The treatment of bone nonunion remains challenging for orthopedist. Negative pressure wound therapy (NPWT) can promote bone healing, but the mechanisms have not been fully elucidated. Recent studies have found that the osteoblast differentiation of mesenchymal stem cells (MSCs) plays a key role in bone healing. Besides, adenosine monophosphate activated protein kinase (AMPK) and autophagy were both involved in the MSCs osteoblast differentiation. Our preliminary data have shown that the autophagy activity in calluses of nonunion group was lower than bone union group.Whereas, NPWT could promote bone healing on the disease model of rabbit, accompanied by increased expression of autophagy activity. Besides, it was confirmed that induction of AMPK could stimulate osteoblast differentiation and suppress the expression of mTOR in mouse preosteoblasts. Based on these proofs, we propose that the NPWT could activate the AMPK/TSC/mTOR axis, which leads to the promotion of MSCs osteoblast differentiation through activation of autophagy. This research will investigate the relationship among AMPK/TSC/mTOR axis, autophagy and MSCs osteoblast differentiation, and illuminate the mechanisms of NPWT promoting bone healing. The present project will clarify the relationship between AMPK/TSC/mTOR axis, autophagy and osteoblast differentiation of MSCs, demonstrate the mechanism of NPWT promoting fracture healing. This research aims to deepen theoretical understanding for NPWT accelerating bone union, and provide theoretical foundation for NPWT in treatment of bone nonunion.
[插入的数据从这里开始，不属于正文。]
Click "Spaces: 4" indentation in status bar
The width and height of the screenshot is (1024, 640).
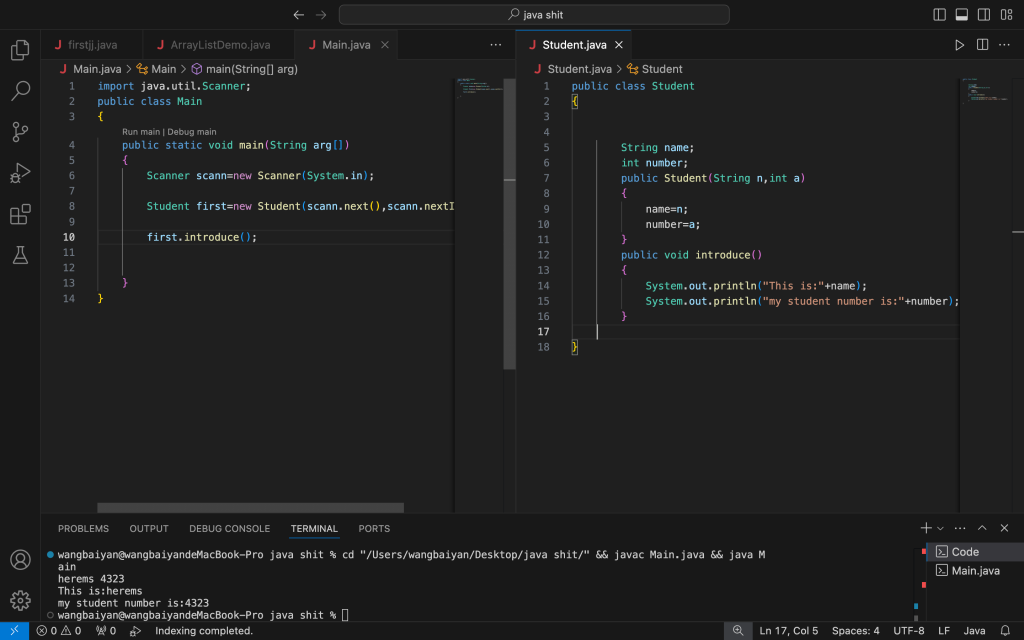point(855,631)
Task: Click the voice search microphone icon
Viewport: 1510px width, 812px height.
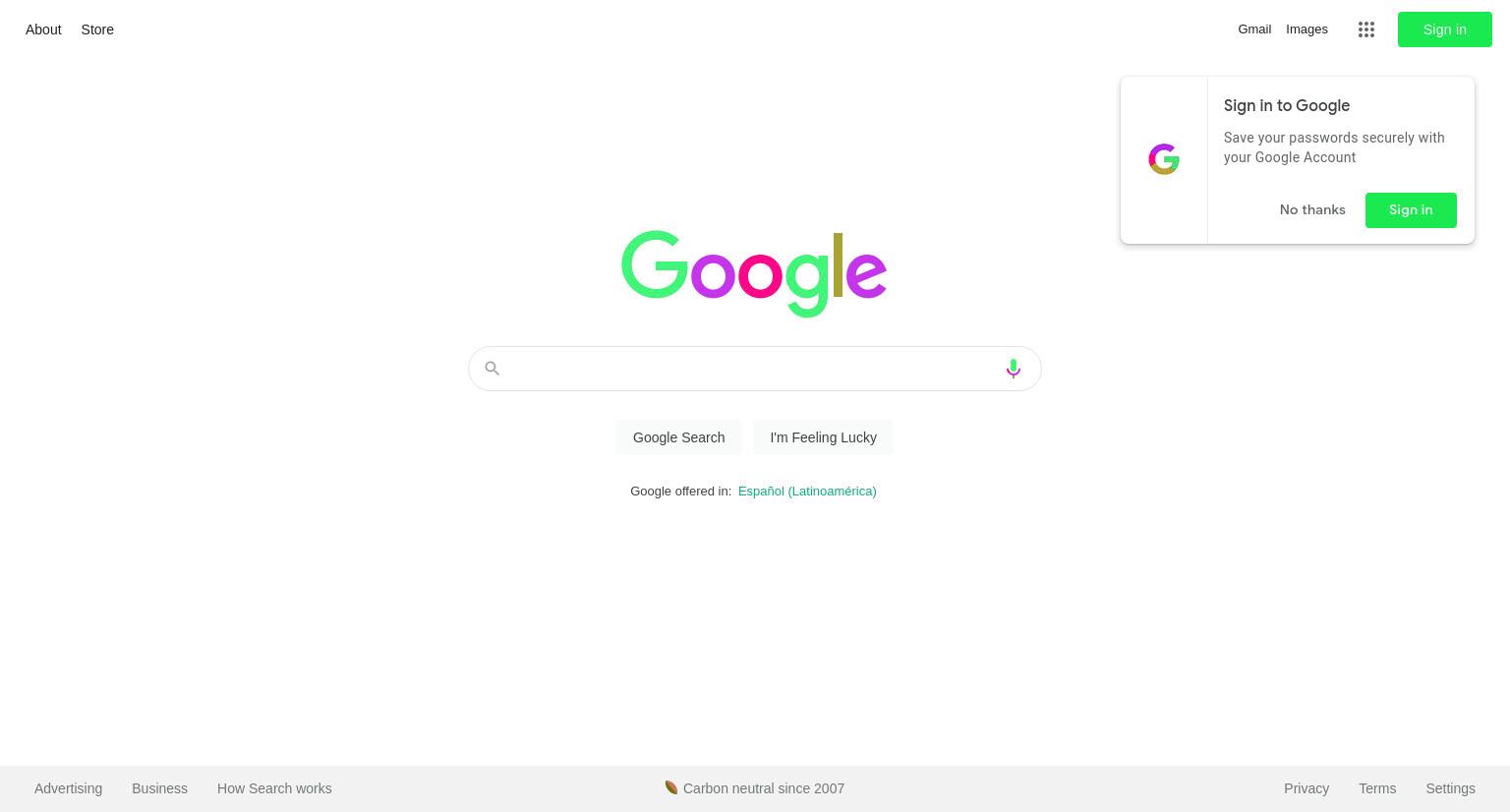Action: (x=1013, y=369)
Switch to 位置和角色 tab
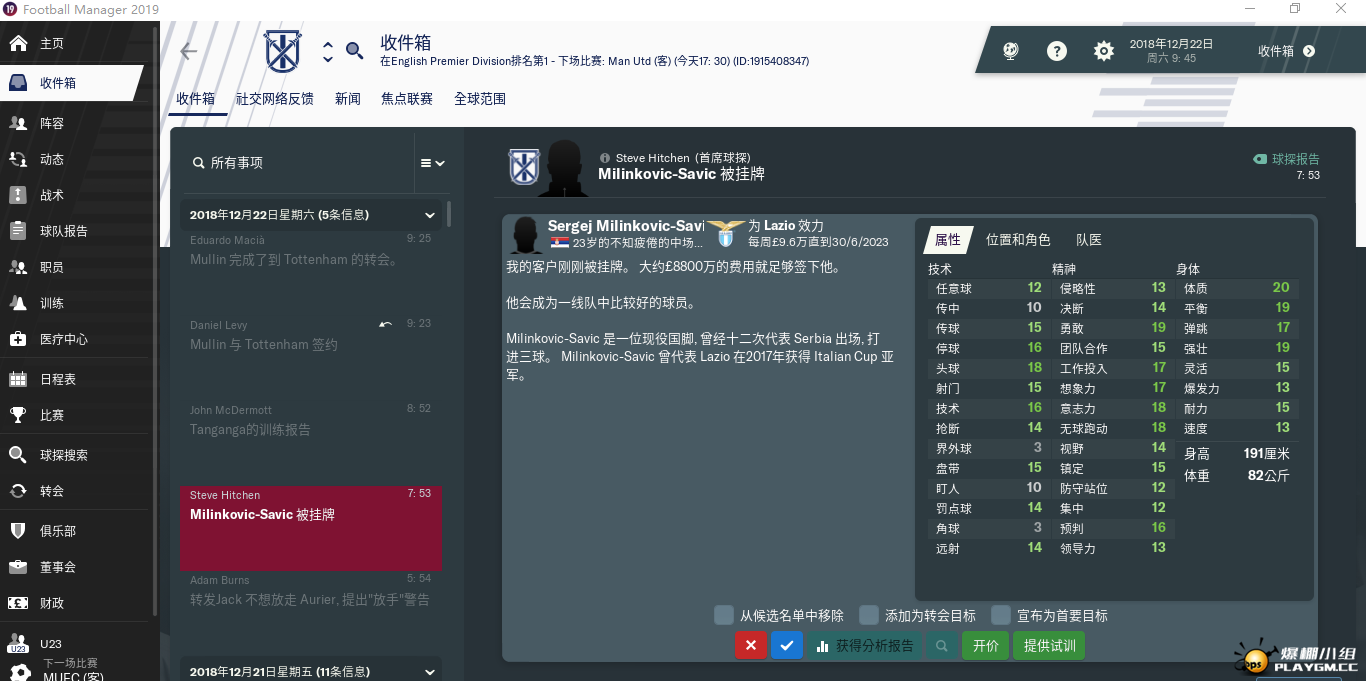 [x=1018, y=240]
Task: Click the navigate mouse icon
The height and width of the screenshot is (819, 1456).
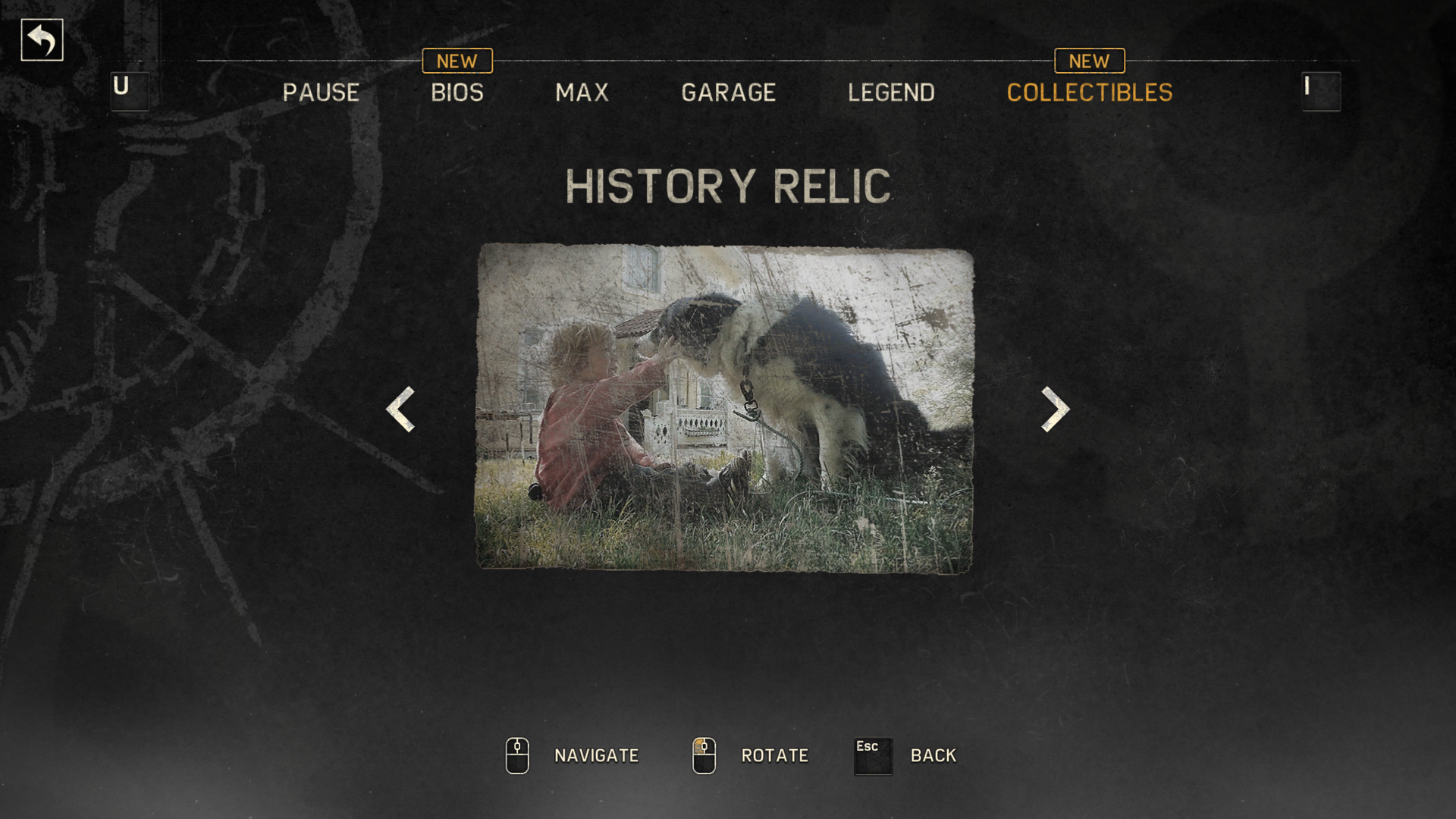Action: coord(517,755)
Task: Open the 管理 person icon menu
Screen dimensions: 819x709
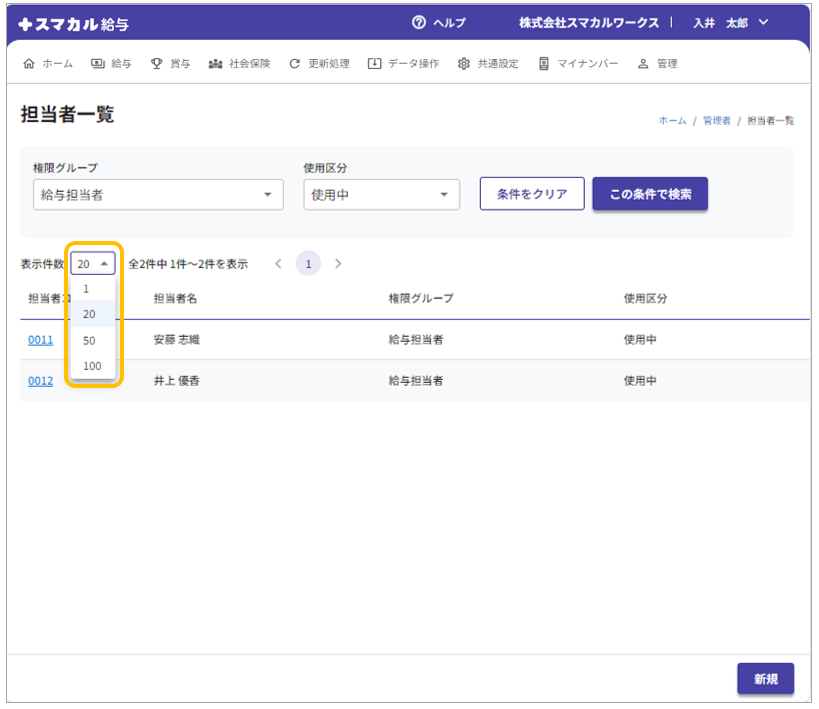Action: (643, 64)
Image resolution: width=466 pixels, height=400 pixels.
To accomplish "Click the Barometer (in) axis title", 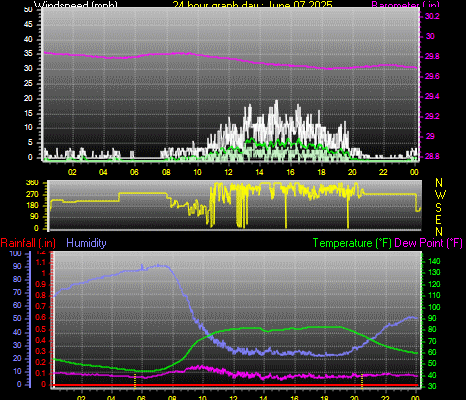I will pos(405,4).
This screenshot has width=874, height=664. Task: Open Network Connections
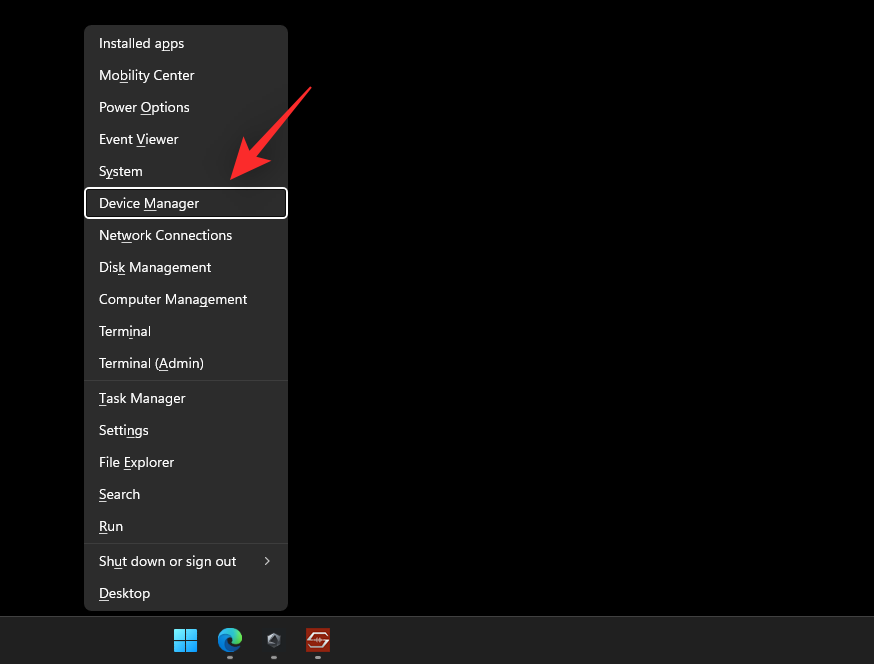coord(165,235)
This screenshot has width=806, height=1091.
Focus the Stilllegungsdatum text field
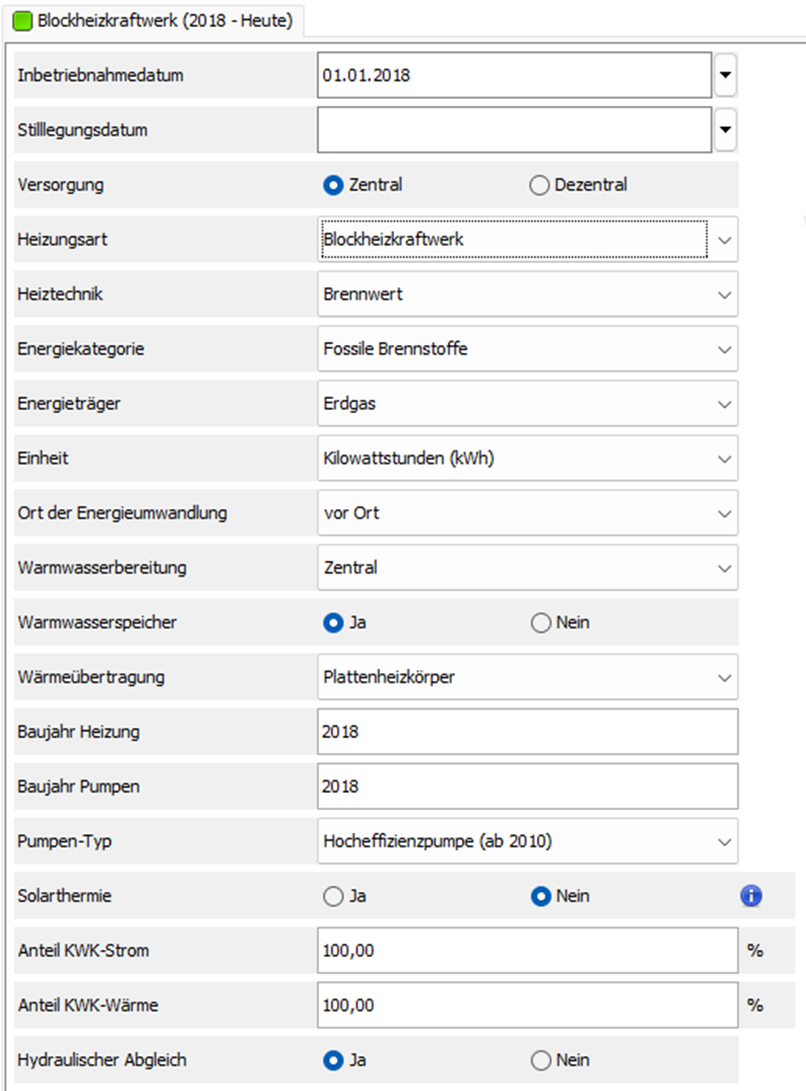click(x=514, y=130)
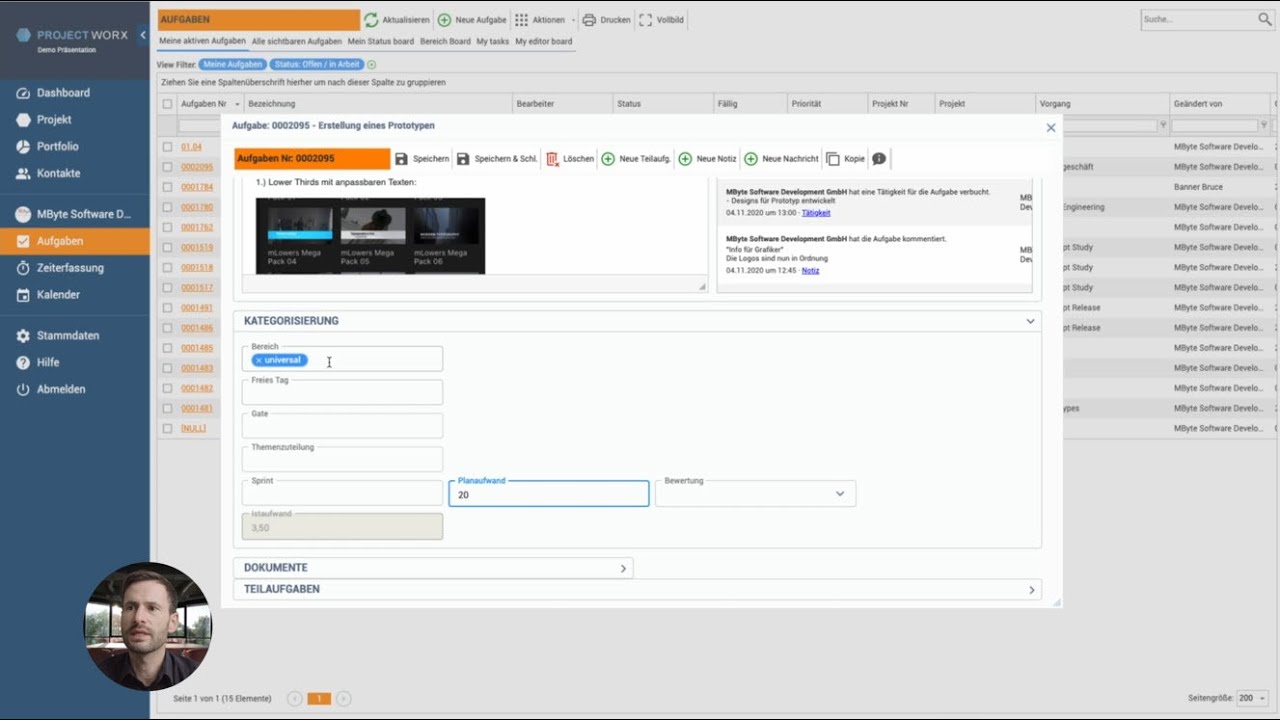Viewport: 1280px width, 720px height.
Task: Tick the checkbox for task 0001784
Action: click(168, 187)
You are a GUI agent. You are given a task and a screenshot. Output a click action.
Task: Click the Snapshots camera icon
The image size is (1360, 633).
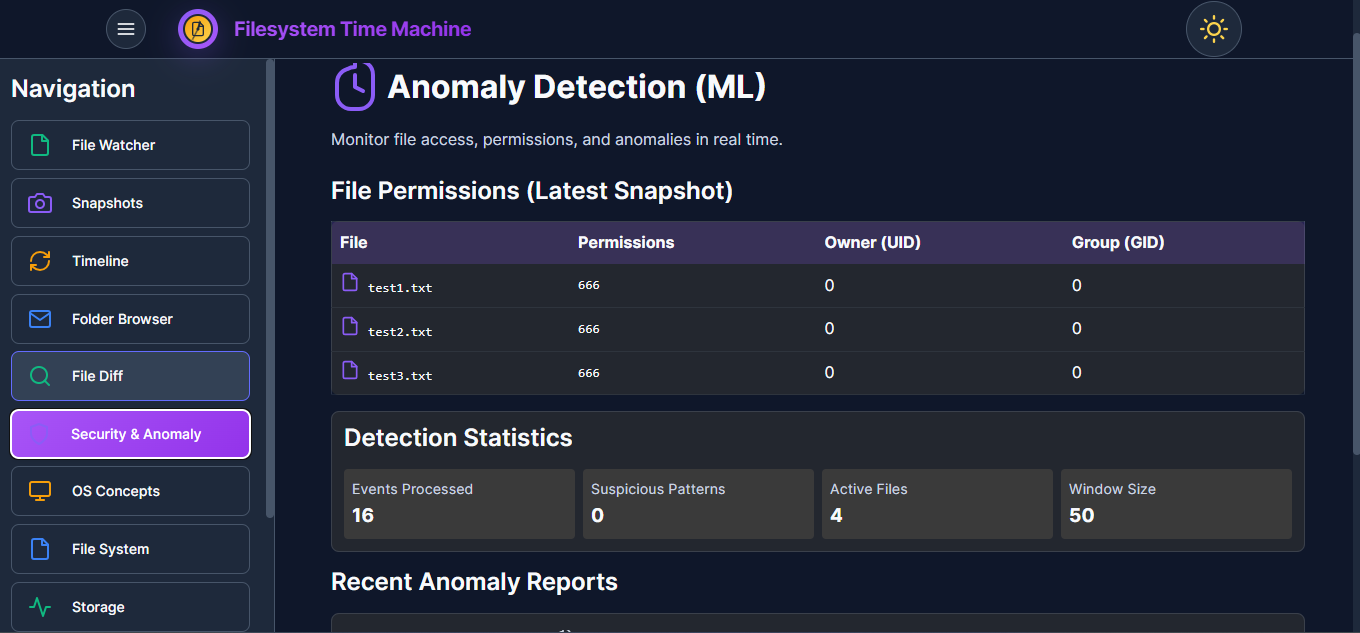pyautogui.click(x=40, y=203)
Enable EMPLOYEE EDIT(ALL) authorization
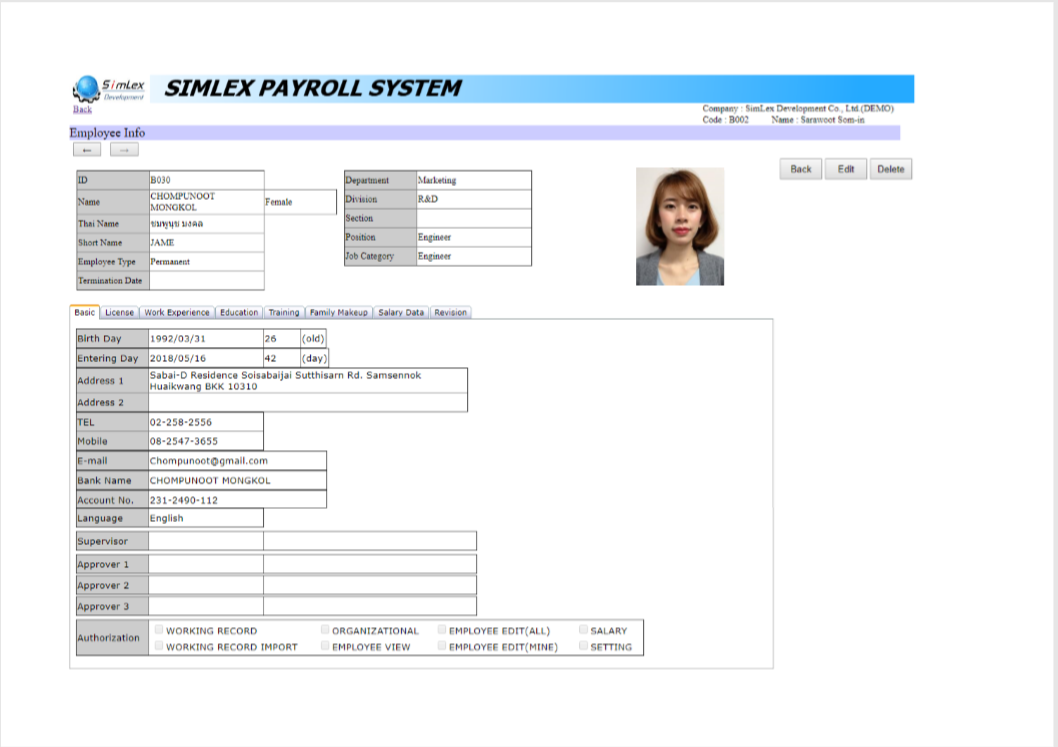The width and height of the screenshot is (1058, 747). (x=441, y=629)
骨不连的治疗较为棘手，负压创面疗法(NPWT)能促进骨愈合，但其机制尚不明确。研究已证实间充质干细胞(MSCs)成骨分化在骨愈合中起关键作用，腺苷酸活化蛋白激酶(AMPK)、自噬都参与了MSCs的成骨分化过程。项目组前期研究发现，骨不连模型组中的自噬表达水平低于骨折愈合组，而NPWT能促进骨愈合，同时伴有自噬表达水平的增高。AMPK的上调能促进MC3T3-E1细胞的成骨分化及自噬表达水平上调，同时自噬门控蛋白mTOR的表达明显下降。据此，项目组假设：NPWT通过AMPK/TSC/mTOR信号轴激发自噬，从而促进MSCs成骨分化。本研究项目拟从分子、细胞、动物水平阐述AMPK/TSC/mTOR信号轴、自噬及MSCs成骨分化之间的关系，探讨AMPK/TSC/mTOR信号轴及自噬在NPWT促进MSCs成骨分化过程中的作用，从而深化对NPWT促进骨愈合机制的认识，为NPWT治疗骨不连提供理论依据。